O presidente do Conselho Tutelar de Timóteo, Rodolfo Batista ressaltou a legitimidade da motivação do projeto. “Toda lei que foi alterada foi por causa de uma violação de um direito. Leis que são criadas por um fato que aconteceu, como a lei Henry Borel de 2022, para prevenção e enfrentamento de violência doméstica e familiar contra criança e adolescente, que foi criada após a morte do menino Henry que tem como supostos agressores o padrasto e a mãe. Então vamos refletir nisso”, falou o conselheiro.

O relator do projeto, vereador Vinícius Bim disse que o mais importante da audiência é “aprimorar os entendimentos sobre o projeto, como é feito com todas as matérias legislativas que tramitam na Câmara”. O vereador professor Ronaldo alertou para a questão legal do projeto quanto ao que diz na Constituição Federal. “Devemos ter cuidado para que essa lei não seja questionada depois e trazer outros problemas para a cidade”.

O presidente da Câmara, Reygler Max, avaliou a audiência como muito produtiva. “Quando a gente ouve mais, a gente erra menos. Esse encontro foi importante para que no próximo dia 17 possamos apreciar e votar o projeto com mais informações”, considerou o presidente.

Empatia

Bruna Almeida, que tem três filhos autistas, foi representando as mães que relataram casos de vivências de agressões por maus profissionais. Ela pediu empatia para os pacientes alvo do projeto. “Fomos chamados de vitimistas, mas estamos aqui para pedir a validação do nosso posicionamento que não tem nada além do que amor e cuidado. São casos isolados mas que não temos que esperar para acontecer com mais um. Pedimos um pouco de empatia com as crianças que não verbalizam e não conseguem contar fatos passados”, disse Bruna. 
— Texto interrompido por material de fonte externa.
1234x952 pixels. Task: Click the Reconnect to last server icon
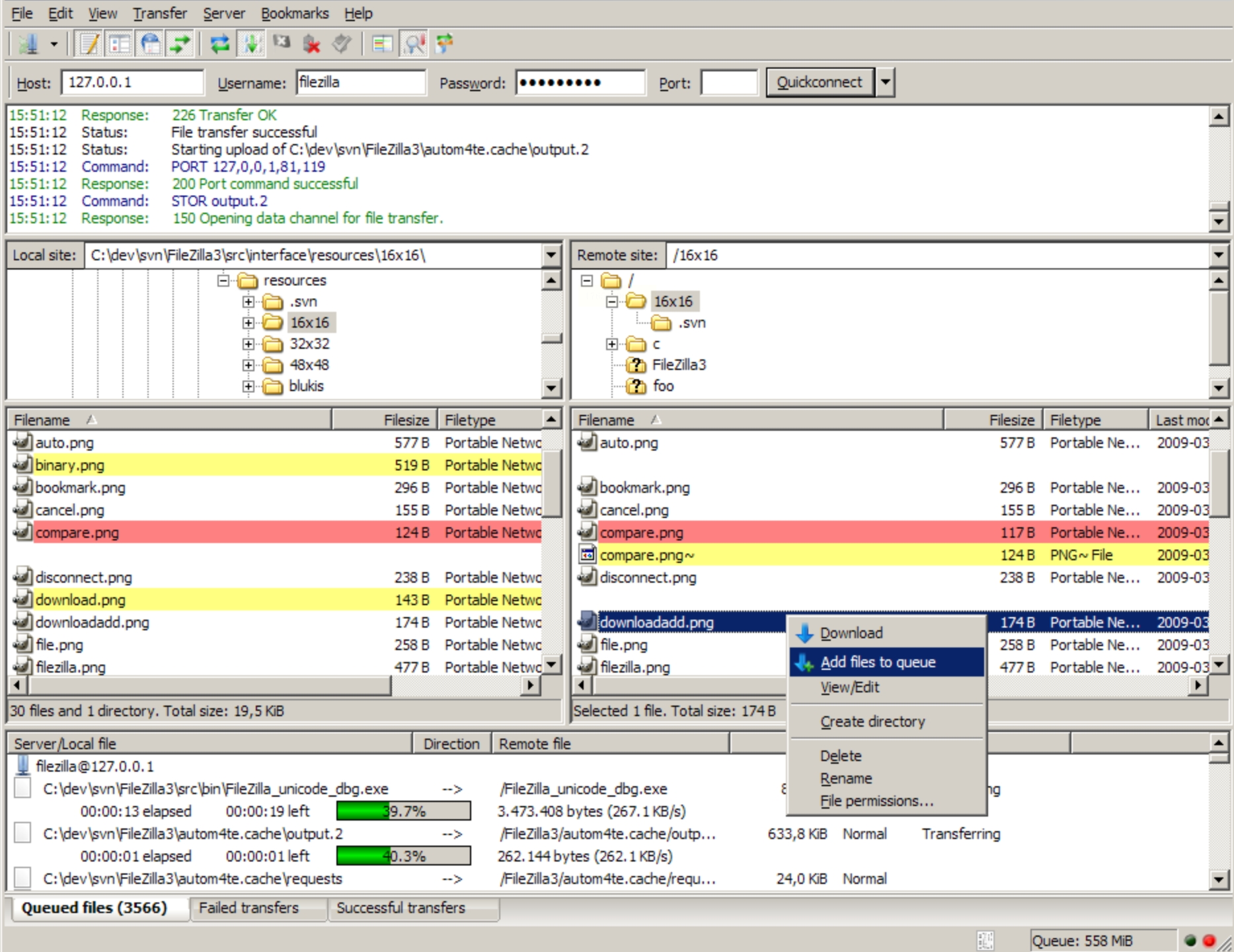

Uma outra mãe presente no plenário, falou sobre o direito dessas crianças terem acompanhante na sessão clínica. Para ela isso não resolve. “Muitas vezes a presença do acompanhante compromete a sessão, a do meu filho quando eu entrei não fluiu. Como faz então?”, alegou. Um pai de uma criança autista alertou outro ponto. “Fala-se que são poucos casos de agressão, mas como podemos mensurar se as crianças não falam? Para essa criança, a imagem será a “voz” dela”, disse.